Tether us (To Devour in Peace, 2023, Performance with Installation, 12 minutes
Chanel Matsunami Govreau


chanelmatsunami.art

chanelmatsunami@gmail.com

@chanelmatsunami


About

An interactive performance and installation inspired by Futakuchi Onna, a femme monster from Japanese folklore with multiple mouths and an insatiable appetite. A hanging sculpture is activated as a transformative extension of the artist’s body.


Audio Transcription


So, have you ever heard the story about, um, the woman who has a second mouth in the back of her head? So, ok, so there’s this guy right? He’s telling everyone that he wants a wife that doesn’t eat. So he’s telling everybody, he’s telling everyone in the village,” You know like yeah, I want a wife but she can’t eat. I can’t have a wife that eats.” 


So the word gets around. He’s hanging out and one day there’ a knock at his door. There’s a beautiful woman at the door and she’s like, “Hey, I heard you’re looking for a wife that doesn’t eat. Well, I don’t eat.” So he’s like, “Ok great!”


They get married, and sure enough, she doesn’t eat. He never see’s her eat. And it’s going well. But, after a while he starts noticing that his food supply, especially his rice supply is going down, and down and down and down. He’s like, “How is this possible? I’m the only one that eating, she doesn’t eat. Unless she’s lying to me. Unless something is going on here, right? Is she…is she eating? How is it even possible that we could be this low on our um, on our food? On our rice?”


So he hides out one day. And he’s in the house, and he’s just watching her, right.  And she’s cooking, cause she cooks. She doesn’t eat, apparently, but she cooks for him. And she has this big pot of rice and she’s making onigiri. Onigiri are these Japanese rice balls. And you take the rice and you can put something in the middle and you make kind of like a triangle with the rice. And maybe you put some nori, some seaweed on it. So make those and usually you have them for lunch or you take them out in your bento. Or maybe you pack a lunch for your family…but anyways. 


She’s making tons and tons and tons of onigiri rice balls. And then, all of a sudden, the back of her head opens up. And it’s this monstrous mouth. Just like, just out of nightmare. Just opens up in the back of her head. And it has these like mangled teeth and ya know like a long tongue. And it opens up from the back of her perfectly shiny hair. She’s cute right. She’s beautiful. She’s a beauty. But in the back of her head, she has a whole other mouth. And the hair, her hair starts unraveling, and grabbing the onigiri rice balls. And just feeding, just feasting! Devouring all of the rice. All of the onigiri.

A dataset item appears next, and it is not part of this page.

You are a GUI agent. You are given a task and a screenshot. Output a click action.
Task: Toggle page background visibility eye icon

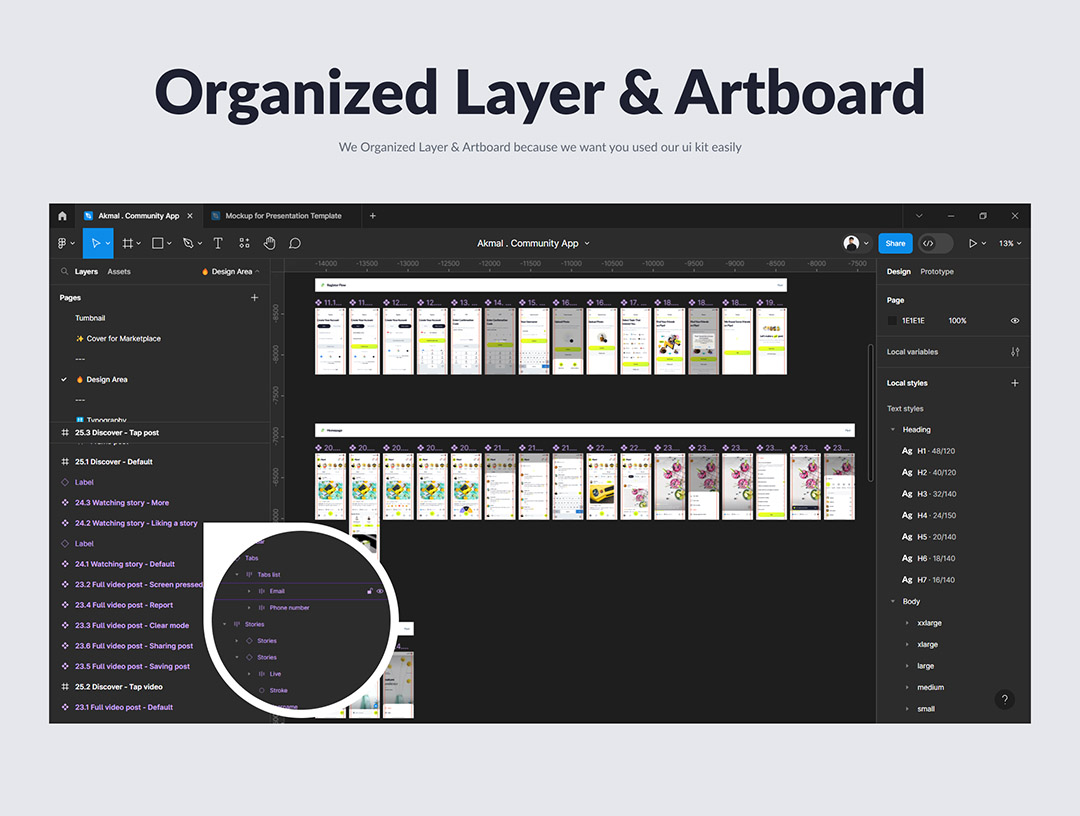click(1015, 321)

And he’s shocked. So the husband is watching all of this happen. And he’s shocked ok? So she’s not eating with her face. But the back of her head, this monstrosity is consuming. 


There’s a few different ways that this story ends.


He confronts her, I think in one version he confronts her and he tells her to leave. And she leaves and goes back to the mountains. Cause she’s a mountain witch apparently, and can shape shift. And she leaves and goes back. He kicks her out.


And in another version I think she’s eats him. I think that that mouth in the back of her head eats him. 


And I think maybe in another version he kills her. 


And um, I think that there’s like rumors or different ideas about why.  Why does she have this kind of mouth in the back of her head? And some people think that its because it’s her twin. That she has a twin that was um attached. And has either the spirit of that sister. Or is living in her and comes out through this entity or opening in the back of her head and consumes. And she feeds it to stay alive.


And uh, yeah. I… This story. I fucking love this story. It haunts me.  And um, I think its really interesting to have a horror story about a woman that eats. 



Artist Statement:

I use fantasy and costume to build worlds where folks with intersectional identities, like myself, can exist with infinite belonging and engage in radical play.  My studio practice includes installation, screen printing, photography, and performance. My aesthetics are strongly influenced by my Japanese heritage. I grew up surrounded by my family’s legacy of kendo, kimono making and video game design.


In my recent work, I reference monsters of Japanese folklore, known as yokai, through a series of self portraits and installations. I embody the hidden queer ancestors of my family by reimagining them as contemporary yokai creatures. Through this practice, I transform the villainous portrayals of yokai monsters into aspirational figures empowered with the magic, glamour and camp of their queer identities.